We are aware of the bifurcation, the division, between the legal drugs and the common prohibited substances like cannabis, LSD, amphetamines and heroin. The latter have their strength and purity untested, dealers ‘cut’ and adulterate them in pursuit of profit, generating horrendous health risks. On the other hand, there are the totally legal drugs, allowed and mass-marketed, branded caffeine and alcohol delivery systems, on TV, sponsoring sport and which are almost invisible because they are ubiquitous. This bifurcation seems to distract and blind us to an actually seamless reality, inducing a general blind spot over how we live now bathed in a sea of pharmacologically and physically active substances.
This is, in mental health terms, called denial. Generally in psychology, this is understood to be a state-of-mind marked by a refusal or an inability to recognize and deal with a serious personal problem, but we have it on a socio-political level. In such debate, as exists, the focus gets distracted by the prohibition/legalisation argument but it is much wider than that. The fact of drug use is huge and everywhere; in the world of sports, in the pop/rock music world, and in health. And, it is instrumental in massive death rates, as in the tens of thousands of deaths in the drug smuggling ‘wars’ of Central and South America.
In the same issue of the Observer quoted above,Otto Pérez Molina – the president of Guatemala, who as former head of his country’s military intelligence service experienced the power of drug cartels at close hand – urged his fellow Latin American leaders to use an upcoming summit with President Obama to endorse a new regional security plan that would see an end to prohibition and thus the profitability of smuggling:“The prohibition paradigm that inspires mainstream global drug policy today is based on a false premise: that global drug markets can be eradicated.”Yet, Molina concedes that moving beyond prohibition is problematic:
“To suggest liberalisation – allowing consumption, production and trafficking of drugs without any restriction whatsoever – would be, in my opinion, profoundly irresponsible. Even more, it is an absurd proposition. If we accept regulations for alcoholic drinks and tobacco consumption and production, why should we allow drugs to be consumed and produced without any restrictions?”

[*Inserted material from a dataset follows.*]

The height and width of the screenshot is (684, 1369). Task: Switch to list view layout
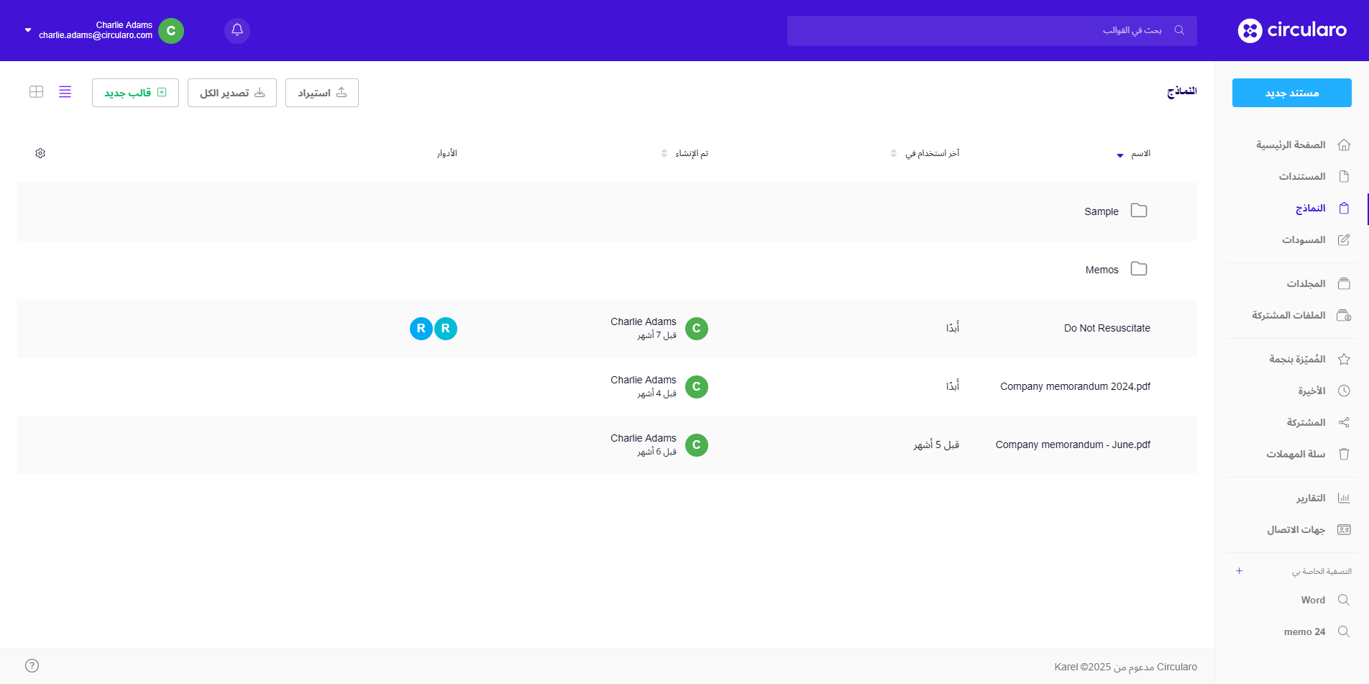pyautogui.click(x=65, y=92)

If we move beyond denial, beyond simplistic even risible prohibitions and ‘wars’, and admit it is a common and seemingly eternal part of our humanity to use our wits and apply to ourselves such chemicals as ease our passage through this mortal life, then being in possession of the ‘bigger picture’ might, as it does for the individual in therapy, enable a more constructive engagement and better solutions. We can then reduce harm, including law enforcers and victims, diminish pain, and prevent much death and injury. Surely we can do better than the irrational, illogical, dangerous piecemeal patchwork of laws and regulations we have cobbled together over the passed decades?

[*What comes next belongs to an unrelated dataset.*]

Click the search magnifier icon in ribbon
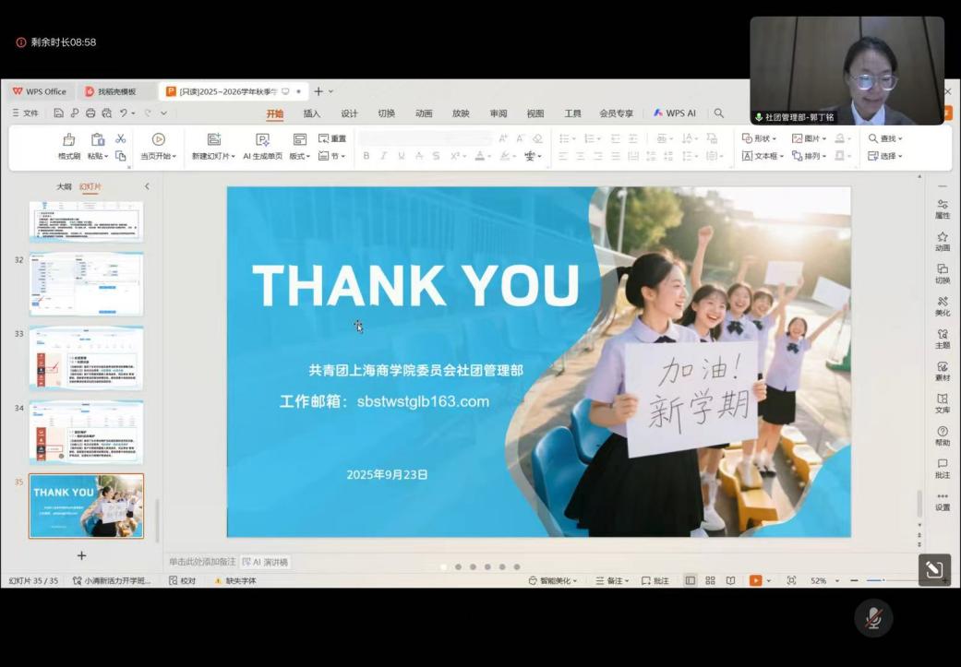Image resolution: width=961 pixels, height=667 pixels. pos(719,113)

In the preface to his worldwide survey Out of It: A Cultural History of Intoxication (2001)Stuart Walton says: “Intoxication plays, or has played, a part in the lives of virtually everybody who has ever lived, and yet throughout the entire Christian historical era in the West, it has been subject to a growing accretion of religious, legal and moral censure. These days, we are scarcely able to whisper its name for fear of falling foul of the law, of compromising ourselves in the eyes of others…”
Not facing squarely up to this present reality, which has grown from a long history of human use is simply denial. The UK Parliamentary Science Select Committee said the present system was based on historical assumptions, not scientific assessment. The designation of drugs in classes A, B and C should be replaced with one more closely reflecting the harm they cause.